MF: Czy wiedziałeś coś na temat swojego przeciwnika, Michala Kosika przed walką?
MO: Wiedziałem, że jest bardzo doświadczonym zawodnikiem w kickboxingu i Muay Thai. Michal miał nade mną przewagę prawie 30 walk jeśli chodzi o doświadczenie zawodowe. Ponadto samo lethwei nie było dla niego obce. Wiedziałem, ze debiutował w tym sporcie w Anglii, a niedawno pokonał Cezarego Zugaja w grand prix federacji A1. Uznałem, że jest to duże wyzwanie dla mnie i podjąłem się walki z nim.
MF: Jak wyglądała sama walka z Twojej perspektywy, bo z urywków na fanpagu XFN i u trenera Kosika widziałem, że pokazali dominację Michala?
MO: Wcale mnie to nie dziwi, że tak to pokazali. Była to lokalna gala, na której mierzyłem się z lokalną gwiazdą sportu. Nie ma się co oszukiwać, nie zrobią ze swojego fightera gorszego sportowca na rzecz przybysza z innego kraju. Widziałem w kilku relacjach, że nie pokazali jednak tak jednostronnego przebiegu walki. Cały pojedynek można zobaczyć na moim profilu na facebooku, więc zainteresowanych zapraszam. Dla mnie walka była bardzo wyrównana, obaj mieliśmy swoje momenty, zarówno ja jak i Michal.
MF: Czy lethwei to formuła, w której chciałbyś się jeszcze spróbwać? Jeśli tak to co Cię urzekło w niej?

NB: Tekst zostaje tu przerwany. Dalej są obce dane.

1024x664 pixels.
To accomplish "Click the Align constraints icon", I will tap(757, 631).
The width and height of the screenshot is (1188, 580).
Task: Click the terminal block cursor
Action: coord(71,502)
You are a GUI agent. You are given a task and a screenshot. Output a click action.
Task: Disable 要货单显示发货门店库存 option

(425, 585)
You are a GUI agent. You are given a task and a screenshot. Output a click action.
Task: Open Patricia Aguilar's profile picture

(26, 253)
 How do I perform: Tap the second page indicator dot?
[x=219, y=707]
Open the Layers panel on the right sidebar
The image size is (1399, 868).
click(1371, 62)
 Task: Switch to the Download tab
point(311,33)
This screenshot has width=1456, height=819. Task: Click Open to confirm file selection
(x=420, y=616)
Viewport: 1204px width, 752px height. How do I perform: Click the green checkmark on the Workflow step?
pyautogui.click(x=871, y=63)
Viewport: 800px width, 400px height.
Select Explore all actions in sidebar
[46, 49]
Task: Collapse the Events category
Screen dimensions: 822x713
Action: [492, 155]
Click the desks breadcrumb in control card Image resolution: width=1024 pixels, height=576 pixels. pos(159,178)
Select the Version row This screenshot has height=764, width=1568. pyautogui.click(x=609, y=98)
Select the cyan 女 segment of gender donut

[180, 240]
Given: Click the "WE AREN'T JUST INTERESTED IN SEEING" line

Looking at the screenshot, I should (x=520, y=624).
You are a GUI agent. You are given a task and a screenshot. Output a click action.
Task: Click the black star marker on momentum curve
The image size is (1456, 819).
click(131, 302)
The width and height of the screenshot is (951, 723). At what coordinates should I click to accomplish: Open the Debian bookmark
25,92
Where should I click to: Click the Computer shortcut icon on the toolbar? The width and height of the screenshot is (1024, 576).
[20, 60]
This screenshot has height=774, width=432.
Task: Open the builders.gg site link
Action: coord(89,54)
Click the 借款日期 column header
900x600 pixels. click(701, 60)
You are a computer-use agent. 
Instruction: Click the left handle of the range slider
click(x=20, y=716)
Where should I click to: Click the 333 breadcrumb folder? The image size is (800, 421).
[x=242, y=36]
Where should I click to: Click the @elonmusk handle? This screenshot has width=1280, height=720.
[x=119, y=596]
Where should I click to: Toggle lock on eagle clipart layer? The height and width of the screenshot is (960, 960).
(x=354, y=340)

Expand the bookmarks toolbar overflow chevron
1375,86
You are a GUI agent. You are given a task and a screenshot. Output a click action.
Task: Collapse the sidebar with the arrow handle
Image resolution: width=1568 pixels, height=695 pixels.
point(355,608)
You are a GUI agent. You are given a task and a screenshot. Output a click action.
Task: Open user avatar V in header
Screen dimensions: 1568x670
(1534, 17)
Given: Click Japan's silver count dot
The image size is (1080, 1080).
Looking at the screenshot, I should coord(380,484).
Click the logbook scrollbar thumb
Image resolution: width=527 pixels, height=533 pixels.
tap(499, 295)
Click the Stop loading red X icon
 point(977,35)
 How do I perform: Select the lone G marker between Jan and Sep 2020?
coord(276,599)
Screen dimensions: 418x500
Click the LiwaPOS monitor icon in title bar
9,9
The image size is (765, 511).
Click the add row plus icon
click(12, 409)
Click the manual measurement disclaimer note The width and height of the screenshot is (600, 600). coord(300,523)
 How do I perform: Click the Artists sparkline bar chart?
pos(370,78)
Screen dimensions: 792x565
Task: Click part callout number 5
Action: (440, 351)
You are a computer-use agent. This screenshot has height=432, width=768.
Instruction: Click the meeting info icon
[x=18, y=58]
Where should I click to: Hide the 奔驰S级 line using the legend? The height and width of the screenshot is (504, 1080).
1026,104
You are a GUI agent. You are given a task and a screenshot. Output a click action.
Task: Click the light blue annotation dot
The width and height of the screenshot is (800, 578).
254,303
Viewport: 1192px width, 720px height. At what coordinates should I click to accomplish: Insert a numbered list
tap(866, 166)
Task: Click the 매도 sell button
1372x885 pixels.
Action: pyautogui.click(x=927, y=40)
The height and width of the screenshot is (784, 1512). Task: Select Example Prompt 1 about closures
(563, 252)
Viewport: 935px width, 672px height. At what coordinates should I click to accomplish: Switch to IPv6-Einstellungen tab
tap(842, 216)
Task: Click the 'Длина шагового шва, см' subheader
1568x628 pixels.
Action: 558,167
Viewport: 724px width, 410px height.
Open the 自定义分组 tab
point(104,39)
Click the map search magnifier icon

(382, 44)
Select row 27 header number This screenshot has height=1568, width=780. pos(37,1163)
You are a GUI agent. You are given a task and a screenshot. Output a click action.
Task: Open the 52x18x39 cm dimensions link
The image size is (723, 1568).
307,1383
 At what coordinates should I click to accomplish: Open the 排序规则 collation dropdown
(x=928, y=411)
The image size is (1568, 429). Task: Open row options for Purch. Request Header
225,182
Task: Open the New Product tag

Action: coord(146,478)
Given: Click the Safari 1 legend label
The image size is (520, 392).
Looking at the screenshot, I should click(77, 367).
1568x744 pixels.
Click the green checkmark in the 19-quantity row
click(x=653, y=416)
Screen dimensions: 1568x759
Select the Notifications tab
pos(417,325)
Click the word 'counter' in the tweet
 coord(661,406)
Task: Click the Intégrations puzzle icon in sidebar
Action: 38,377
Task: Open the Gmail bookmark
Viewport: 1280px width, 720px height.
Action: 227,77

MO: Absolutnie nie wykluczam kolejnych walk w lethwei. Boks birmański to ciekawy sport, który ma długą tradycję. Sam osobiście uwielbiam się bić i jeśli chodzi o rywalizację stójkową, czyli kickboxing, lethwei czy Muay Thai przyjmę każdy pojedynek. Oczywiście najpierw muszę wrócić do zdrowia, bo od drugiej rundy walczyłem ze złamanym palcem i skręconym kciukiem.
MF: Czy masz jakieś plany na kolejne walki?
MO: Plany są zawsze, ale teraz najważniejsze jest by wrócić do pełni zdrowia. Mam nadzieję, ze w ciągu najbliższych trzech miesięcy uda mi się stoczyć kolejny pojedynek.
Korzystając z okazji chciałbym podziękować moim bliskim za wsparcie, jakie od nich otrzymuję oraz trenerom za poświęcony mi czas.